Workshop Program

9:00 AM - 9:15 AM Opening Remarks

Deniz Altınbüken, Google; Lyric P. Doshi, Google; Martin Maas, Google; Milad Hashemi, Google

9:15 AM - 10:00 AM Invited Speaker

Towards ML-augmented Database Systems

Carsten Binnig, TU Darmstadt

Abstract: Database Management Systems (DBMSs) are the backbone for managing large volumes of data efficiently in the cloud. For providing high performance, many of the most complex DBMS components such as query optimizers or schedulers involve solving non-trivial problems. To tackle such problems, recent work has outlined a new direction of so-called learned DBMSs where core parts of DBMSs are being replaced by machine learning (ML) models which have shown to provide significant performance benefits. However, a major drawback of the current approaches to enabling learned DBMS components is that they not only cause very high overhead for training an ML model to replace a DBMS component but that the overhead occurs repeatedly which renders these approaches far from practical. In the first part talk, I will present our vision of zero-shot learned DBMSs to tackle these issues. In the second part, I will then outline very recent work on ML-augmented DBMSs to extend DBMS with new capabilities such as seamless querying of multimodal data which is composed of tables, text, and images.

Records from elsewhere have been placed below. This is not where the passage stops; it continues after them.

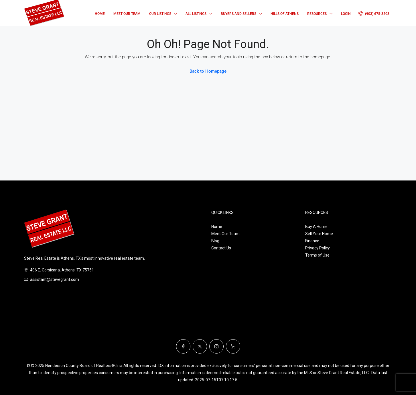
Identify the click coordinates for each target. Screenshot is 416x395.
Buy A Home (316, 226)
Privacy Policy (317, 248)
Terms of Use (317, 255)
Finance (312, 241)
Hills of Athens (285, 14)
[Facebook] (183, 346)
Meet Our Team (127, 14)
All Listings (196, 14)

Bio: Carsten Binnig is a Full Professor in the Computer Science department at TU Darmstadt and a Visiting Researcher at the Google Systems Research Group. Carsten received his Ph.D. at the University of Heidelberg in 2008. Afterwards, he spent time as a postdoctoral researcher in the Systems Group at ETH Zurich and at SAP working on in-memory databases. Currently, his research focus is on the design of scalable data systems on modern hardware as well as machine learning for scalable data systems. His work has been awarded a Google Faculty Award, as well as multiple best paper and best demo awards.

10:00 AM - 10:30 AM Break

10:30 AM - 11:15 AM Invited Speaker

Architecture 2.0: Why Architects Need a Data-centric AI Gymnasium
Vijay Janapa Reddi, Harvard University

Abstract: Machine learning (ML) is revolutionizing the design of computer systems and architectures, but several challenges hinder the scalability, reproducibility, fairness, and comparability of ML-based research in this domain. This talk delves into the major challenges and emphasizes the necessity of establishing a shared ecosystem for ML-aided systems and architecture research. Such an ecosystem would provide researchers with access to public datasets, models, and a unified platform for result sharing and comparison. By facilitating resource sharing, the ecosystem would enhance fairness and reproducibility in ML systems research, enabling easy replication of work. Additionally, the shared ecosystem would aid in establishing baselines for ML systems research by offering standardized tasks and metrics (benchmarks) for performance comparison. To advance this vision, the talk introduces Arch Gym, an open-source gymnasium designed for machine learning-assisted architecture design. Lastly, this talk calls upon the community to collaborate in constructing and expanding this shared ecosystem for ML-guided systems and architecture research, so that we can collectively foster advancements in the field.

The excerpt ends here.